Once the season’s over, I’ll re-run everything using the final 2014 stats, which will give us a better sense of which prospects had the most promising years statistically. I also plan to engineer an alternative methodology — to supplement this one — that will take into account how a player performs in the majors, rather than his just getting there. Additionally, I hope to create something similar for projecting pitchers based on their statistical performance. In the meantime, I’ll apply the KATOH model to historical prospects and highlight some of its biggest “hits” and “misses” from years past. Keep an eye out for the next post in the coming days.
Statistics courtesy of FanGraphs, Baseball-Reference, and The Baseball Cube; Pre-season prospect lists courtesy of Baseball America.
Chris works in economic development by day, but spends most of his nights thinking about baseball. He writes for Pinstripe Pundits, FanGraphs and The Hardball Times. He's also on the twitter machine: @_chris_mitchell None of the views expressed in his articles reflect those of his daytime employer.
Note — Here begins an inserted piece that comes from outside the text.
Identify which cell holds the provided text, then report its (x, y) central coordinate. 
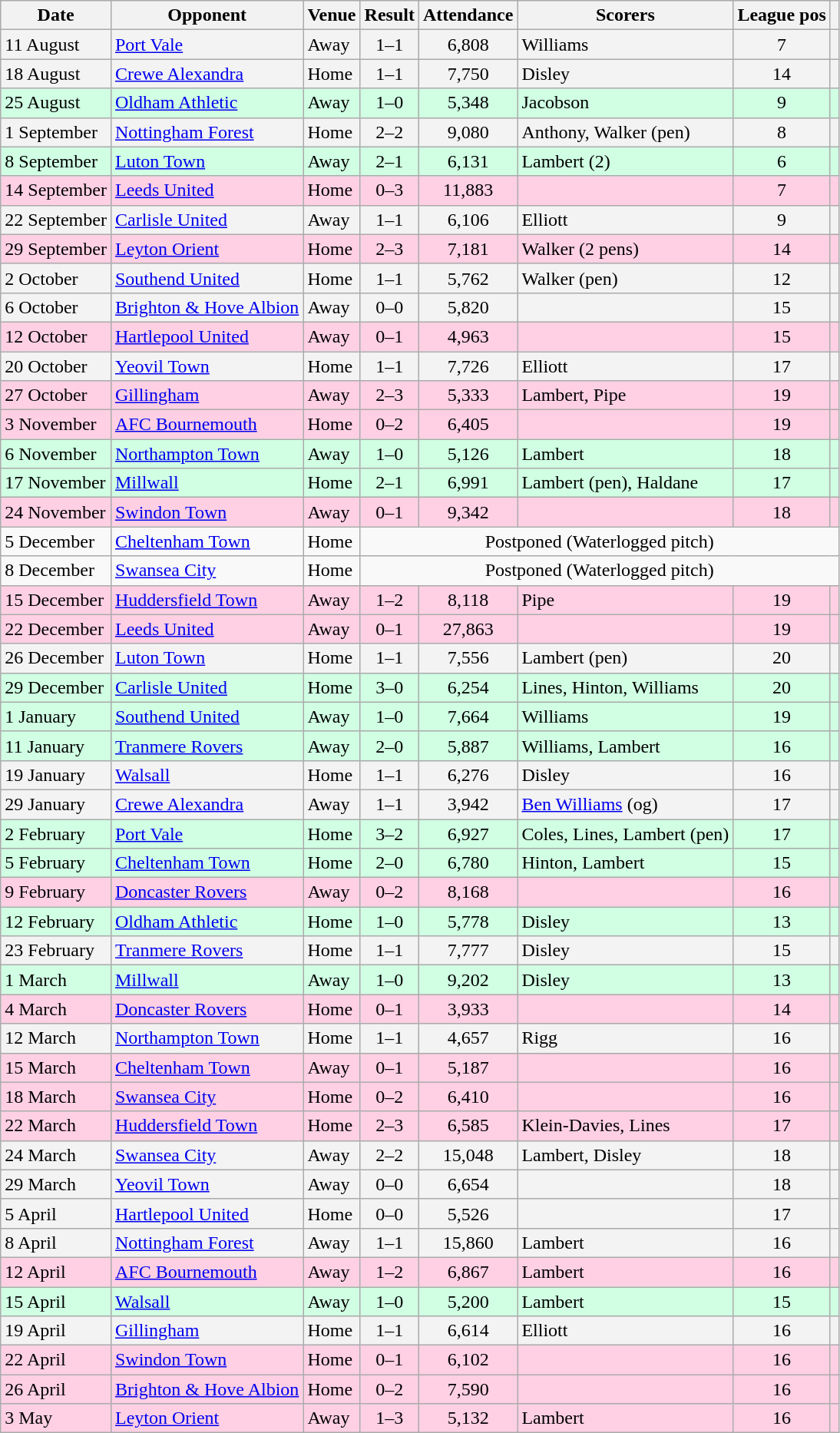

I would of added Rob Refsynder in this mix, hes having a heck of season in AA/AAA
actually he doesnt really apply to this article now that Ive read it thoroughly, nevermind
I covered Refsnyder in the AA and AAA articles. He graded out very well: 86% for his time in AA and 94% in AAA.
thats better then I thought, either way great piece. The eye test for scouts nowadays is hit or miss
Agreed. Scouts can obviously add some insight, but I feel like statistical analysis of minor league players is really lacking, especially compared to all that’s out there for MLB players.
I’m curious, Chris. Did you run any comparable tests that exclude the Baseball America rankings to gauge whether they were adding anything beyond what you could get with the stats alone? I’m unsure of the mechanics of what you’re doing, so if that’s something that’s inherent within what you’re doing, i guess just disregard. From what little I can make out of what you’re doing, it seems maybe your regression analysis accounts for that.
Would comparing players both on and off the list with or without their BA100 ranking included tell us anything different? I’m speaking of course of the higher levels where the BA100 ranking seems to have some predictive power.
I did test both with and without the BA 100 ranking included. The stats alone do a good job of predicting a player’s MLB probability, but factoring in the player’s prospect status makes the model a little more accurate.
Did yo run a multiple regression? y=MLB appearance, y=f(SO rate, Walk Rate, etc.) and if so, what was the r-squared?